Sakana, which reached a $2.6 billion valuation in its Series B round in late 2025, is also seeing competitive pressure from the open-source side. Zhipu AI's GLM-5.2 scored 74.4 on the FrontierSWE benchmark, within one point of Claude Opus 4.8's 75.1, while pricing 72 percent to 82 percent below Anthropic's model. The model uses an MIT license and supports weight openness, distillation, and quantization.

Fugu is available immediately in most regions, with the temporary exception of the European Union and European Economic Area while Sakana works to align its black-box data routing architecture with GDPR regulations. Subscription tiers start at $20 per month for standard usage, with enterprise pay-as-you-go plans offering higher priority for production workloads.

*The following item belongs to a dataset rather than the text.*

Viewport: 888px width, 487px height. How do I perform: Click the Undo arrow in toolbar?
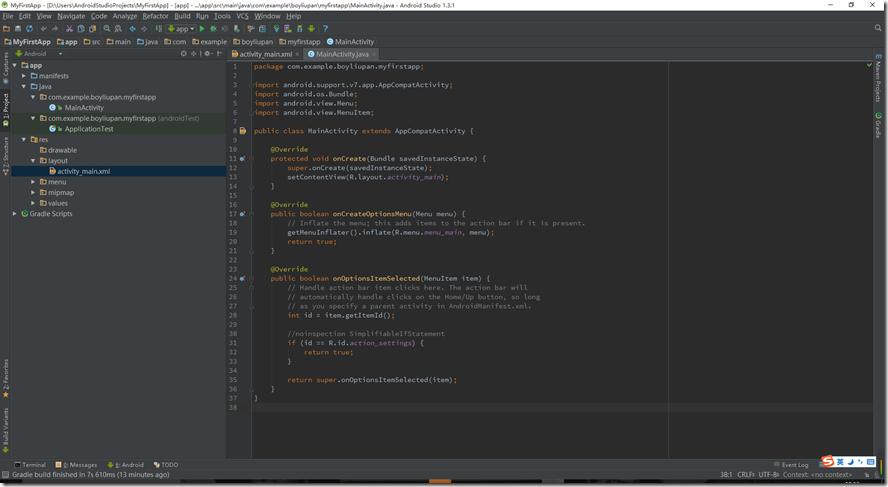pos(43,29)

For investors, the key question is whether orchestration represents a complement or a substitute for traditional compute spending. If Fugu's approach gains broad adoption, it could compress demand for the largest GPU clusters — a headwind for Nvidia and AMD. But if the market views it as an additional layer on top of existing infrastructure, it could expand the total addressable market for AI inference. The next signal will come from enterprise adoption rates and whether hyperscalers adjust their pricing in response.

This article is for informational purposes only and does not constitute investment advice.